◆ Records supplied:
+ + + +

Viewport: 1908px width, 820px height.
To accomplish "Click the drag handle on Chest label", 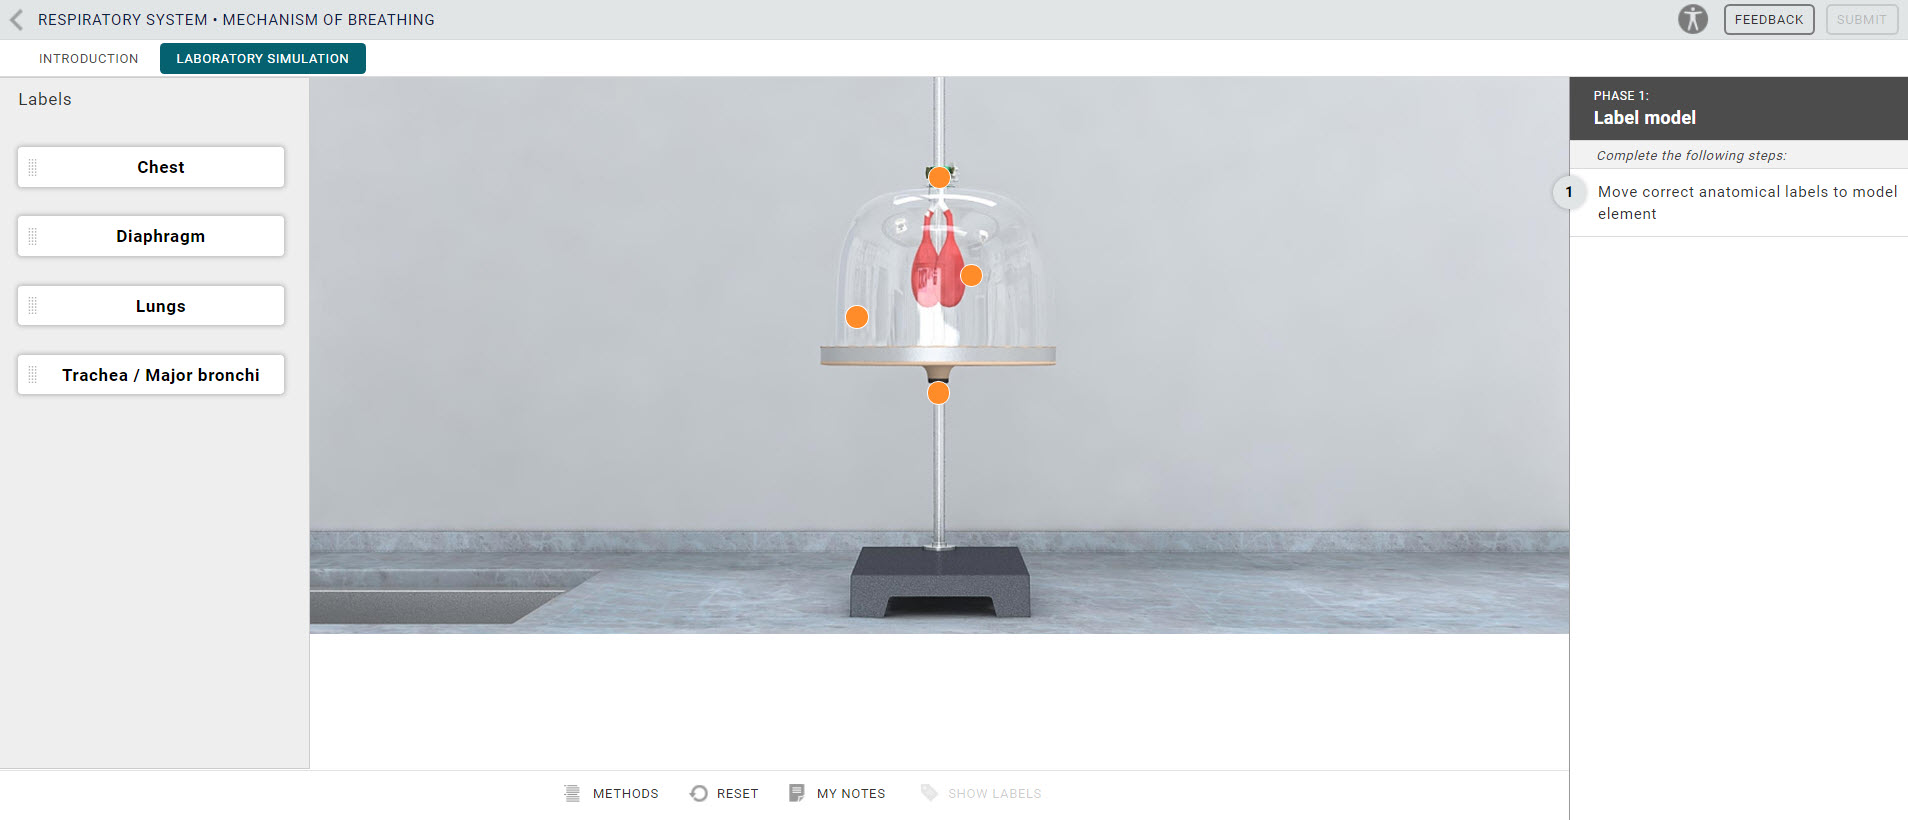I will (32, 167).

+ + + +

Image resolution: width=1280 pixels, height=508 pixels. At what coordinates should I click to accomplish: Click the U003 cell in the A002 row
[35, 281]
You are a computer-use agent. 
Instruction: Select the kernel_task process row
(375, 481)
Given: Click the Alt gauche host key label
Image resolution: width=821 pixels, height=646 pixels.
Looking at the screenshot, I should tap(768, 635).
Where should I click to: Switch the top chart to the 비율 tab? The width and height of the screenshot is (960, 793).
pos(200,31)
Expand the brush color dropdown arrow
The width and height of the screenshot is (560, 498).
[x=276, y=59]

+ + + +

◆ Requirement: In the listing above, find the line containing "Image resolution: width=1280" and the line containing "Given: Click the Alt gauche host key label". Output them and every line between, exactly, and nothing else.

◆ Response to this exercise:
Image resolution: width=1280 pixels, height=508 pixels. At what coordinates should I click to accomplish: Click the U003 cell in the A002 row
[35, 281]
You are a computer-use agent. 
Instruction: Select the kernel_task process row
(375, 481)
Given: Click the Alt gauche host key label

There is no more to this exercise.